In [1]:
import gzip
import json
import os

from pathlib import Path
from pprint import pprint
from copy import deepcopy

from dotenv import load_dotenv
from pymongo import MongoClient
from joblib import Parallel, delayed

In [2]:
load_dotenv(dotenv_path="../.env")

datap = Path("../data")
client = MongoClient(f"mongodb://{os.getenv('MONGO_USERNAME')}:{os.getenv('MONGO_PASSWORD')}@localhost:27017/")
db = client["mprjraw"]

In [3]:
def read_gzip_data(fp):
    with gzip.GzipFile(fp, "r") as gzfn:
        data = [json.loads(l.decode("utf8")) for l in gzfn.readlines()]
    return data

# FEVER

In [4]:
feverp = datap.joinpath("fever")

In [5]:
def fever_corpus_preproc(fp, fever_corpus_col):
    wiki = read_gzip_data(fp)
    for i in range(len(wiki)):
        lines = wiki[i]["lines"].strip().split("\n")
        lines = [l.split("\t") for l in lines]
        lines = [[l[0], l[1], list(set(l[2:]))] for l in lines if len(l) > 2]
        wiki[i]["lines"] = lines
        wiki[i]["source"] = fp.stem
    fever_corpus_col.insert_many(wiki)
    return fever_corpus_col

In [6]:
fevercorpus = db["fevercorpus"]
wiki = feverp.joinpath("wiki-pages")

fevercorpus.drop()
fcorpus_col = Parallel(n_jobs=3, backend="threading", verbose=1)(delayed(fever_corpus_preproc)(fp, fevercorpus) for fp in wiki.iterdir())
len(fcorpus_col), fevercorpus.create_index("id", unique=True)

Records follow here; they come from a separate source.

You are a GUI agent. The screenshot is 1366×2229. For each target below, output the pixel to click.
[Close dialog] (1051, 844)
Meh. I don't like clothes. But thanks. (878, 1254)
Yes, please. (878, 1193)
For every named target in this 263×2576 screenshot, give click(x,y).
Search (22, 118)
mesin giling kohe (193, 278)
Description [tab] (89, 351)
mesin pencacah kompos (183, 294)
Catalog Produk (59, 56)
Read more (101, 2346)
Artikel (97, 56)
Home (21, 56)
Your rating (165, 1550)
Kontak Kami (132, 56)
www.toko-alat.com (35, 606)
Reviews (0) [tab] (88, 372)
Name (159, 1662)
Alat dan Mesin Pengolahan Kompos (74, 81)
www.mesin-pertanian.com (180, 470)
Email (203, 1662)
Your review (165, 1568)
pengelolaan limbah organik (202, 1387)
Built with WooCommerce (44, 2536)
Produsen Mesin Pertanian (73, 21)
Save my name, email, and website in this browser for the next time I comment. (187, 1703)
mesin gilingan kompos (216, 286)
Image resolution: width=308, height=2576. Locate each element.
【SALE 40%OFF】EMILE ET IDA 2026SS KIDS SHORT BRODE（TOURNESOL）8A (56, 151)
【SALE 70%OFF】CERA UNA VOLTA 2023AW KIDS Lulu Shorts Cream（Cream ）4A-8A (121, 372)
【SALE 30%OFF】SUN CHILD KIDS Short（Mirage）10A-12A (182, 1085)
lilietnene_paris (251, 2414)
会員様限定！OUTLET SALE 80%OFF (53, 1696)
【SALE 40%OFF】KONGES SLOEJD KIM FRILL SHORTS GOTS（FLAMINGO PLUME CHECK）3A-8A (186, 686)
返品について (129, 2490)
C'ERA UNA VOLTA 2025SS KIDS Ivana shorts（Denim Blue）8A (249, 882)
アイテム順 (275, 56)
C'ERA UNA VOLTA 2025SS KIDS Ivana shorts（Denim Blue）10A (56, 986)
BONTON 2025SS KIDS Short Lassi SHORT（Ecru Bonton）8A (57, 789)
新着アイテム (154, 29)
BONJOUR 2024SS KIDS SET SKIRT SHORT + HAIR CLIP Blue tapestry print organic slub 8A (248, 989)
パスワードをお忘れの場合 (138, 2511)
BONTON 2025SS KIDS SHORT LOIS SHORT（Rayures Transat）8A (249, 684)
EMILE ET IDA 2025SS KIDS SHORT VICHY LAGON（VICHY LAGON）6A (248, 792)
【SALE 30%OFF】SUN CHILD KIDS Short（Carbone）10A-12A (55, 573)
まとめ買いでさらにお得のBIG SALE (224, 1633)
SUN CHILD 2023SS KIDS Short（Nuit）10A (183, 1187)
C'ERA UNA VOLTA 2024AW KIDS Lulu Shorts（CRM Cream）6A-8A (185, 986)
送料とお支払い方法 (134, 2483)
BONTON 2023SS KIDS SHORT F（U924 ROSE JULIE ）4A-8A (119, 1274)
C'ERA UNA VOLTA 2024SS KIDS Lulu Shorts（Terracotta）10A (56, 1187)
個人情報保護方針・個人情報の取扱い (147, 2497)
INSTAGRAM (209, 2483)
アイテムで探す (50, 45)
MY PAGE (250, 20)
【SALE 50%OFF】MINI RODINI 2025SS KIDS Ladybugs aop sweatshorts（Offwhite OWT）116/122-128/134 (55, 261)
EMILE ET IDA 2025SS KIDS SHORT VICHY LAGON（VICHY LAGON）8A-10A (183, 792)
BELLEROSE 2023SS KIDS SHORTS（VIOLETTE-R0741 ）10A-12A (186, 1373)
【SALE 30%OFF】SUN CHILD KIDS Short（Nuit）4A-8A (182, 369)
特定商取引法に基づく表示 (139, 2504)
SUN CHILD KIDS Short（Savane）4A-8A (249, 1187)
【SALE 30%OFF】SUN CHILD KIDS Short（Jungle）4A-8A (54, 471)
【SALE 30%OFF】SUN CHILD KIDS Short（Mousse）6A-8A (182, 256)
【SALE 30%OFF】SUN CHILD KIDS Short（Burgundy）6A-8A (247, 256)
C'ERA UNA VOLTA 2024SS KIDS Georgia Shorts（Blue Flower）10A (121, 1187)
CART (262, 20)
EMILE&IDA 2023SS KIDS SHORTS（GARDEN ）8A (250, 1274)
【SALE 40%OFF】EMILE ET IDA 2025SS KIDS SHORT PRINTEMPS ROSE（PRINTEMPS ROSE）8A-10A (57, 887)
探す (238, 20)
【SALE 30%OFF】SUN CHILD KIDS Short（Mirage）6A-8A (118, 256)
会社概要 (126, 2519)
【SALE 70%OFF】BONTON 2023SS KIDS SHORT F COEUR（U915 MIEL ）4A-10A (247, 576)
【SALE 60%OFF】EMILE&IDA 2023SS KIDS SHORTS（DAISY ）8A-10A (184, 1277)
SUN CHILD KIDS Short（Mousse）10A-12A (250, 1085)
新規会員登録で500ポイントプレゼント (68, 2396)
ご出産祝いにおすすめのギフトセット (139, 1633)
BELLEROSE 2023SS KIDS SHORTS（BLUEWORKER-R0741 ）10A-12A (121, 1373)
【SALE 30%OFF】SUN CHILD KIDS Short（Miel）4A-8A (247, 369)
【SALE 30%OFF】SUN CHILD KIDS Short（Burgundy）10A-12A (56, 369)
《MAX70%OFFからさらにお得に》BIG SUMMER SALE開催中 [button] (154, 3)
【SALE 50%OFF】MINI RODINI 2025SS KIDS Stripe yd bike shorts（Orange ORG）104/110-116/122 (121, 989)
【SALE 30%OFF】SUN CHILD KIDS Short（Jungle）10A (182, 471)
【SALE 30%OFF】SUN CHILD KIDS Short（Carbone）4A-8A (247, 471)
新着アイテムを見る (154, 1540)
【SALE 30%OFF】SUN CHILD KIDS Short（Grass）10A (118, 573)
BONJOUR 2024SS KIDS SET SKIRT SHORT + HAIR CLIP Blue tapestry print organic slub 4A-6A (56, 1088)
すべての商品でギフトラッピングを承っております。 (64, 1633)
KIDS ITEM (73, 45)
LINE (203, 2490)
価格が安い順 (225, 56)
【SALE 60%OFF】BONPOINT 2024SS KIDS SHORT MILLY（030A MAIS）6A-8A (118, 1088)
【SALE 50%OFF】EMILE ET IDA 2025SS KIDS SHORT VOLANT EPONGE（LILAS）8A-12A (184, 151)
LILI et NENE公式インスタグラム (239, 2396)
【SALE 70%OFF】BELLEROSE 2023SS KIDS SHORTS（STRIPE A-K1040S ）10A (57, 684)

[Parallel(n_jobs=3)]: Using backend ThreadingBackend with 3 concurrent workers.
[Parallel(n_jobs=3)]: Done  44 tasks      | elapsed:  2.7min
[Parallel(n_jobs=3)]: Done 109 out of 109 | elapsed:  6.6min finished


(109, 'id_1')

In [7]:
fevertrain = db["feverlabel"]
fn = "train.jsonl"
ftrain = read_gzip_data(feverp.joinpath(fn + ".gz"))

fevertrain.drop()
ftrain_col = fevertrain.insert_many(ftrain)
fevertrain.update_many({}, {"$set": {"source": fn}})
len(ftrain_col.inserted_ids), fevertrain.create_index("id", unique=True)

del ftrain

In [8]:
fn = "paper_dev.jsonl"
feverstpaperdev = read_gzip_data(feverp.joinpath(fn + ".gz"))

ftrain_stdev = fevertrain.insert_many(feverstpaperdev)
fevertrain.update_many({'source': {"$exists": False}}, {"$set": {"source": fn}})
len(ftrain_stdev.inserted_ids)

del feverstpaperdev

In [9]:
fn = "paper_test.jsonl"
feverstpapertest = read_gzip_data(feverp.joinpath(fn + ".gz"))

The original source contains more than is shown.